Operating the cluster
Endpoints
| Port | Served by | What |
|---|---|---|
| 8000 | HAProxy | API + Web UI (HTTP, round-robin across replicas) |
| 8080 | HAProxy | Proxy traffic (TCP, least-conn across replicas) |
| 8404 | HAProxy | HAProxy stats UI |
Both 8000 and 8080 use the same HTTP /health probe (on port 8000) to
decide whether a backend is fit. A container with a crashed API server
gets pulled out of the proxy-traffic backend automatically.
Inspecting cluster state
# Live membership
docker compose -f docker-compose.cluster.yml exec redis \
redis-cli KEYS 'instance_registry:*'
# Active leases (and who holds them)
docker compose -f docker-compose.cluster.yml exec redis \
redis-cli --scan --pattern 'lease:*' | while read k; do
echo "$k held by $(docker compose -f docker-compose.cluster.yml exec -T redis redis-cli GET "$k")"
done
# HAProxy backend status (CSV)
curl -s 'http://localhost:8404/;csv' | awk -F, '/^api_http|^proxy_tcp/{print $1"/"$2,$18}'
Failover smoke test
# Note who's holding the metrics flusher lease
docker compose -f docker-compose.cluster.yml exec redis \
redis-cli GET lease:metrics_flusher
# Kill that instance
docker stop octoprox-1 # (or whichever holds it)

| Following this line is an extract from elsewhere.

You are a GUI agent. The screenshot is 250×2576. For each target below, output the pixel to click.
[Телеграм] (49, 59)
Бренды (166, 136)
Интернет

# Within ~5s a different instance owns the lease
docker compose -f docker-compose.cluster.yml exec redis \
redis-cli GET lease:metrics_flusher
Production checklist
Before pointing real traffic at the cluster, edit either compose file:
- Set
OCTOPROX_AUTH_PASSWORDto something strong (notadmin). - Set
OCTOPROX_JWT_SECRETto a long random string. - Set
OCTOPROX_DB_PASSWORD(and the matchingPOSTGRES_PASSWORD). - Decide whether to expose Postgres (5433) and Redis (6379) on the host — for an internet-facing host you almost certainly want to remove those port mappings and keep them on the internal Docker network only.
- Mount the MITM CA from durable storage (or a Secret manager) so all instances trust the same root and CA rotations propagate cleanly.
When to outgrow this
A fleet of identical instances sharing one Redis + Postgres scales request handling and gives you HA. It hits a ceiling when one of the shared resources saturates — typically Redis throughput at a few tens of thousands of proxied requests per second, or per-host memory when the proxy pool grows past ~100k entries.
The next step is a tiered topology that splits the control plane (CRUD, config) from the data plane (request termination) and replaces the “every instance loads everything” cache with a snapshot pushed from the control plane. The design is documented in TODO-control-data-plane-split.md in the repo — read that when you genuinely need it, not before.